Until then, a conditional use permit approved by the city planning and zoning commission in mid-September, will allow AirMed to maintain a helipad and temporary auxiliary structure on the site without paying a lease.
AirMed officials have stated that the large number of flights from University Medical Center to the Tooele area, as well as the long transit time required to reach the valley from Salt Lake even by air, made the Tooele base of operations necessary.
Jeff Thomas, the newly appointed lead pilot and base manager for the Tooele helipad, estimated that the new base of operations will cut 15 to 20 minutes off an AirMed trip to Tooele. The base’s crew should be able to respond to a call in Tooele Valley in 15 minutes, he said.
As an added advantage, Thomas said the AirMed base could be used to transport patients who are not in need of intensive care for severely traumatic injuries to Mountain West Medical Center for treatment. The helipad is located a little more than a mile from the Tooele hospital.

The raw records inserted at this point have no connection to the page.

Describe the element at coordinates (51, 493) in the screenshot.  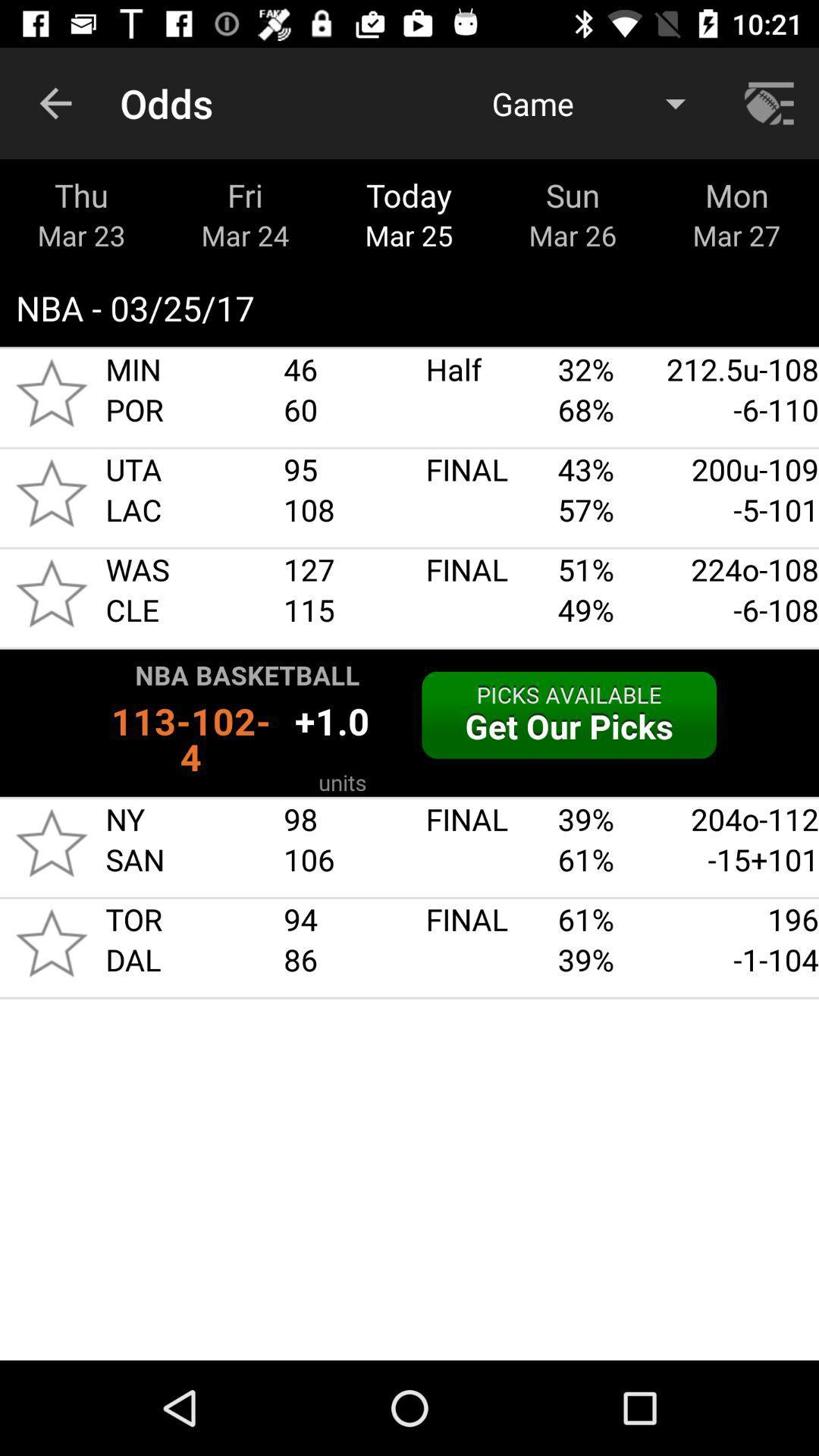
I see `bookmark` at that location.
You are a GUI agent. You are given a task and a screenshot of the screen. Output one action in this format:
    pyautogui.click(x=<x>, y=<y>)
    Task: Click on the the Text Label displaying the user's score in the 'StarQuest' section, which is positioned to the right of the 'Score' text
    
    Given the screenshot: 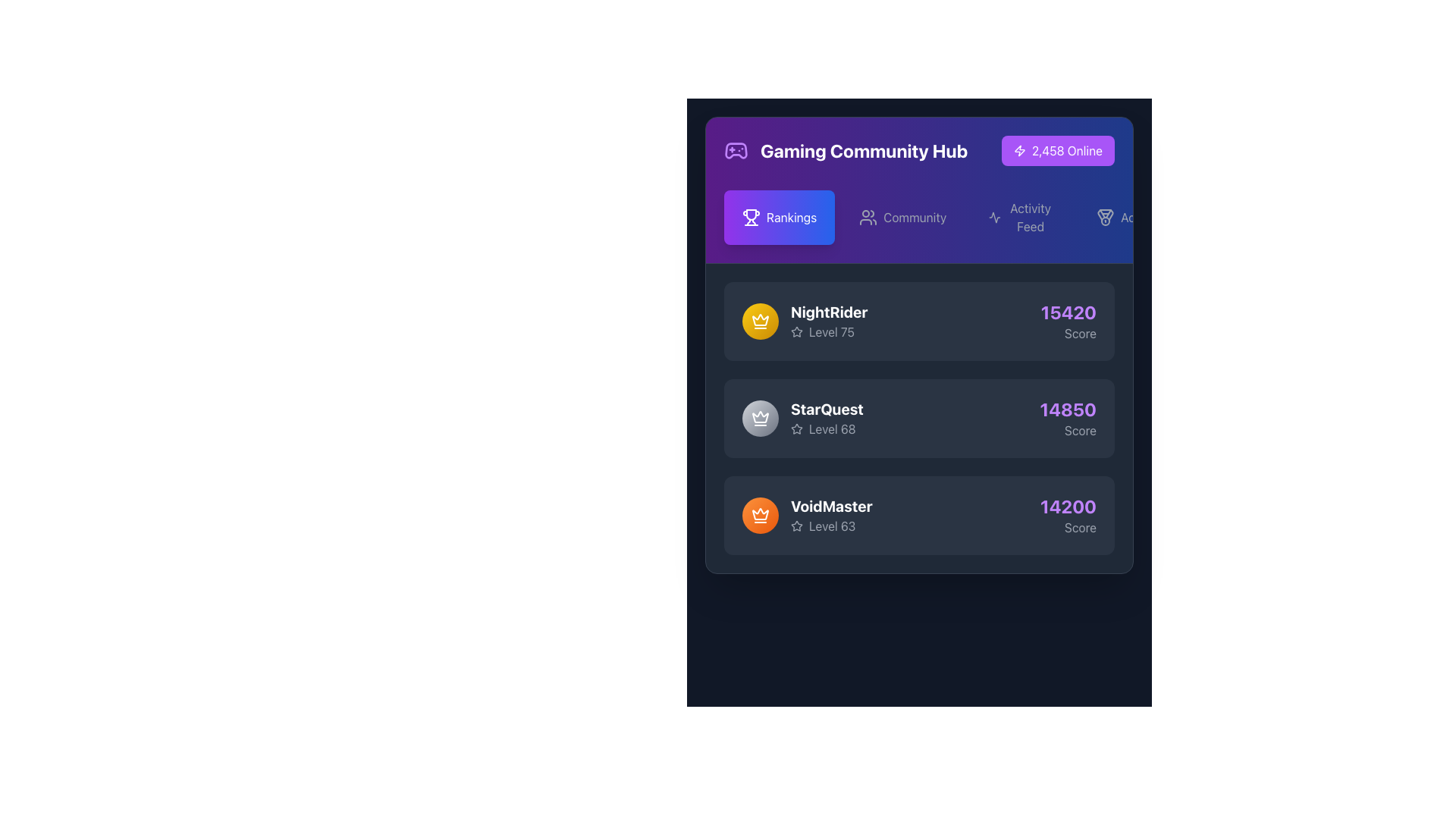 What is the action you would take?
    pyautogui.click(x=1067, y=410)
    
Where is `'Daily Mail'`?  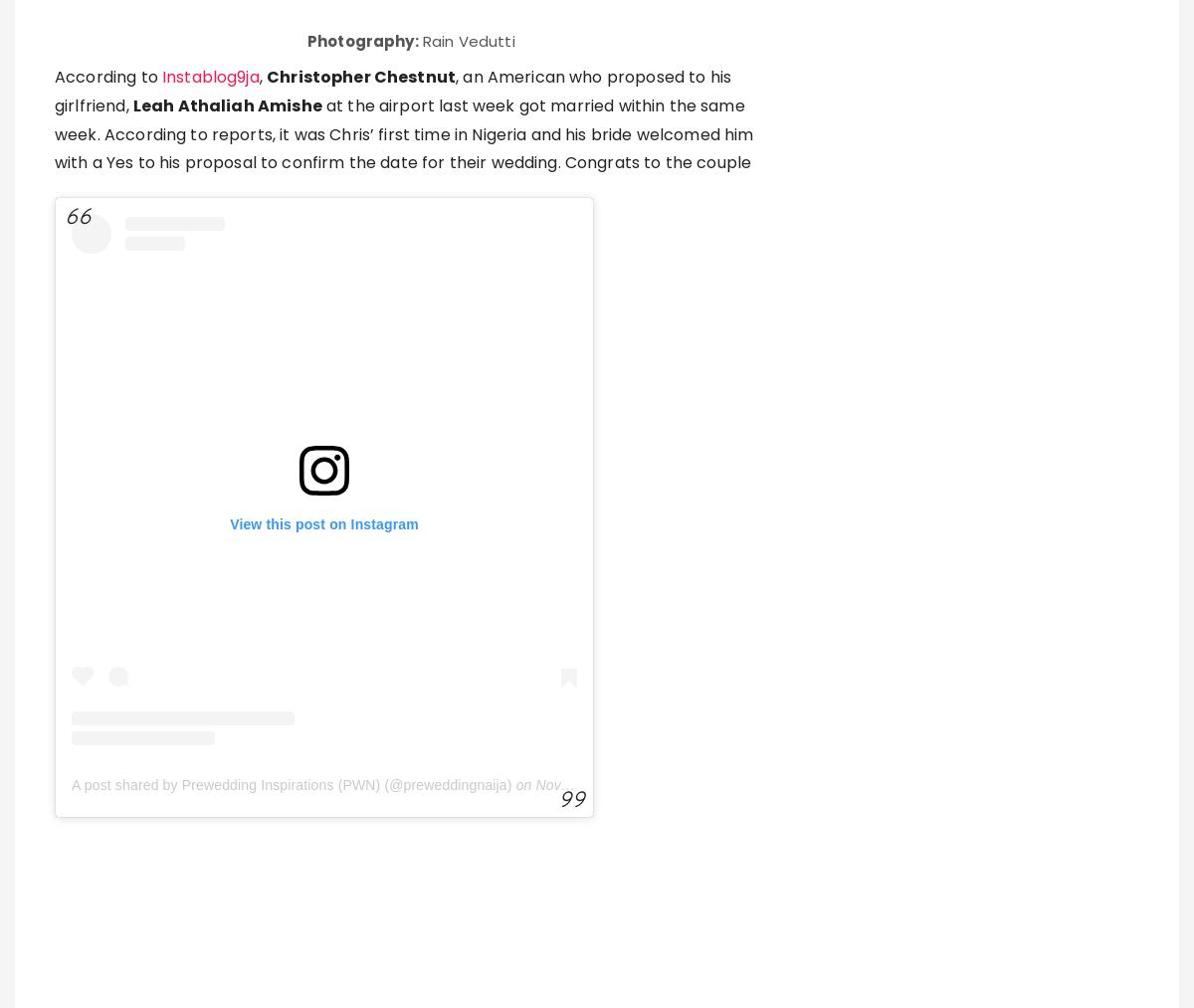
'Daily Mail' is located at coordinates (713, 580).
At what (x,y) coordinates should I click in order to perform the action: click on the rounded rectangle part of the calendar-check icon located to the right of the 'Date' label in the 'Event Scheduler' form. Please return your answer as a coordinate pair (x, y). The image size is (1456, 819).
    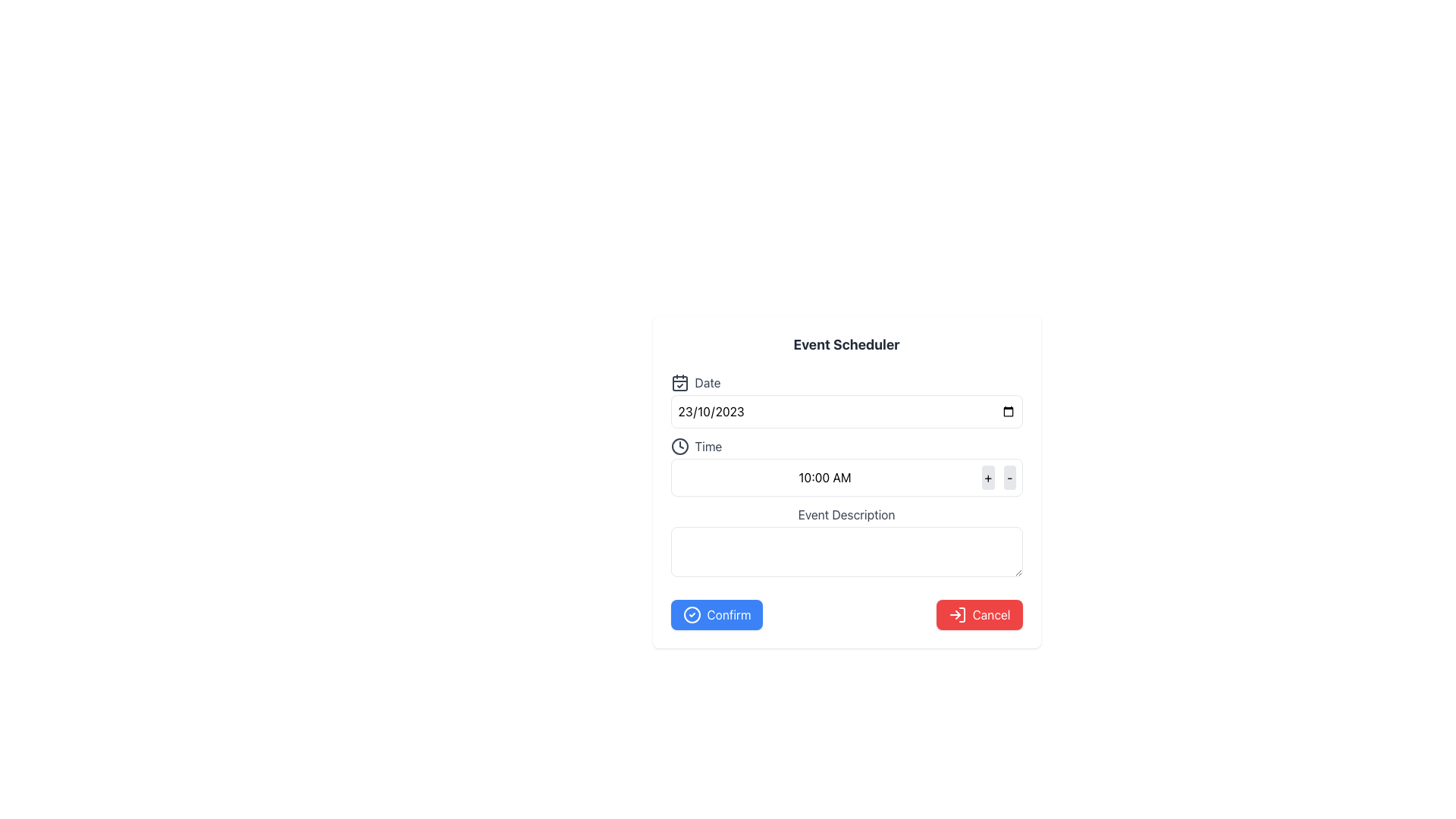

The base is the fifth permanent base AirMed has established. The other four are located at the University of Utah and in Ogden, Payson and Park City. From Tooele, AirMed will not only be able to service Stansbury Park, Erda, Grantsville and other surrounding communities, but will also extend AirMed’s reach into Nevada, Thomas said. AirMed helicopters usually service a range of 160 miles around the base where each aircraft is stationed.
Tooele’s dedicated helicopter, a single-engine Bell 407, has been outfitted with an array of medical and GPS technology—an outfit worth about $1.7 million, Thomas said. The aircraft is smaller than AirMed’s flagship helicopter, which also made an appearance in Tooele for the ribbon cutting ceremony, but can easily maneuver into small, hard-to-reach areas to pick up patients. In full flight, Thomas said the helicopter can reach speeds of 135-145 mph. Running the helicopter costs approximately $380 per hour.
The helicopter will be staffed 24-7 by a three-person crew consisting of a pilot, a nurse and a paramedic. Most crew members will not be permanently stationed in Tooele. Rather, AirMed will rotate assignments in Tooele through its 150 employees.